To test whether the enzyme could be used in living organisms, the team injected mRNA sequences encoding four variants of Cas13 — labeled RfxCas13d, PguCas13b, PspCas13b and LwaCas13a-GFP — into zebrafish embryos. Zebrafish share many genes with people, making them useful organisms in which to study autism genetics. Their embryos are also transparent, which allows researchers to observe development.

RfxCas13d, also known as Cas13d, is the only variant that was effectively translated into protein and did not cause deformities in the embryos, the researchers say.

Next, the team tested Cas13d’s ability to dampen the expression of various mRNA sequences. In one experiment, they injected embryos with mRNAs encoding Cas13d and two fluorescent proteins, red and green, along with guide RNAs targeting the red fluorescent protein mRNA sequence.
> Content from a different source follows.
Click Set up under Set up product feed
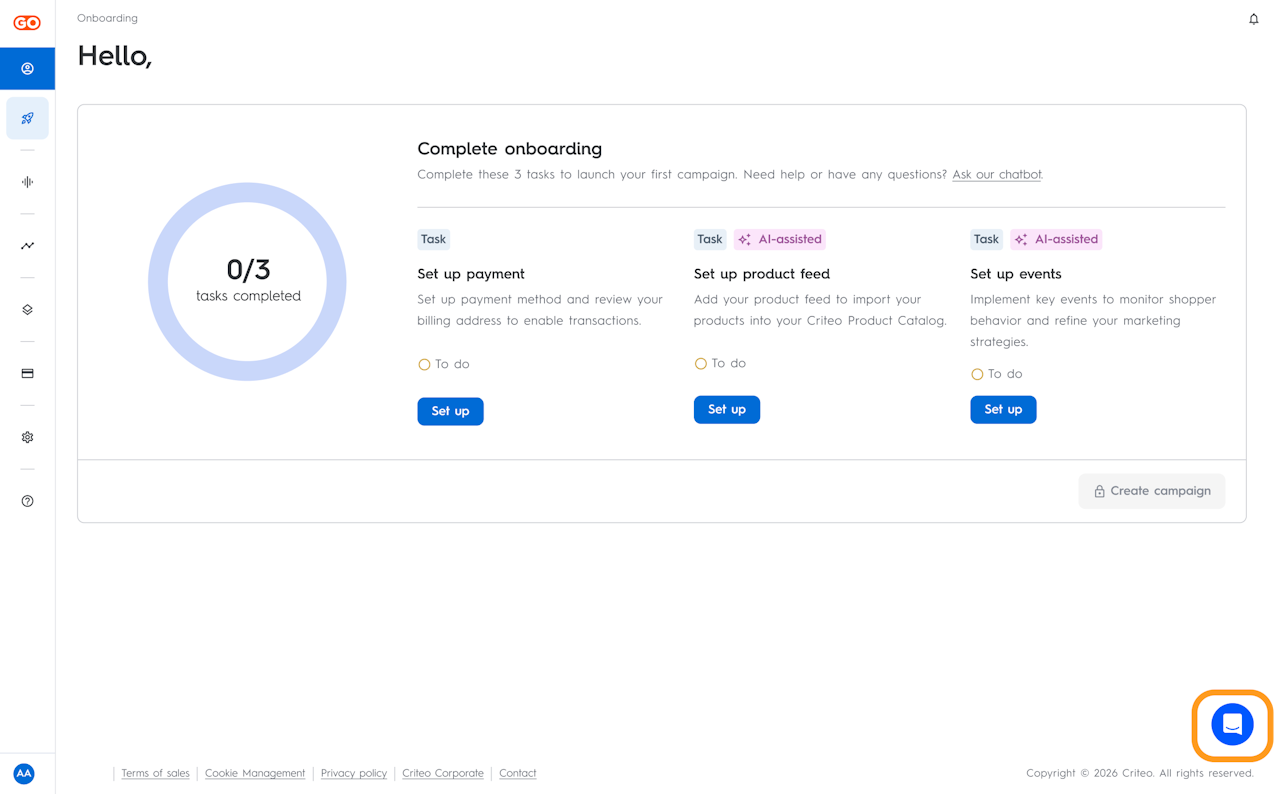Viewport: 1280px width, 794px height. tap(727, 409)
In another test, they injected Cas13d mRNA into embryos, along with guide RNAs targeting various genes that are involved in early development. They also sequenced all of the embryos’ RNA.

Muted messages:

The CRISPR-Cas13d system effectively and precisely suppresses gene expression in zebrafish embryos, the researchers report. In embryos injected with fluorescent protein mRNAs, the CRISPR-Cas13d system significantly lowered the targeted red protein levels six hours after injection. The untargeted green protein levels, meanwhile, were unaffected.

Across all the experiments, the system decreased targeted mRNA transcript levels by 76 percent, on average. It also produced anomalies, such as a missing tail or absent reproductive cells, typically caused by mutations in genes involved in early development, the researchers report.

The technique costs about 20 times less than morpholinos, synthetic molecules that scientists typically use to block gene expression in zebrafish. Morpholinos cost about $500 per vial and can have off-target effects and trigger an immune response, researchers say.

“It’s a game changer,” says Miguel Moreno-Mateos, assistant professor of molecular biology and biochemical engineering at Pablo de Olavide University in Spain, who co-led the research. The method is described in August in Developmental Cell.

Further testing demonstrated that the CRISPR-Cas13d system can be used in the embryos of two other fish species — medaka and killifish — and of mice. The system can also suppress mRNAs transcribed from the embryo’s genome as well as maternal mRNAs, which are present in embryos, control development in the early stages of life and are still poorly understood².

The technique could help scientists explore the role of genes and maternal mRNAs in early development, the researchers say. It could also be used to study the effects of autism candidate genes.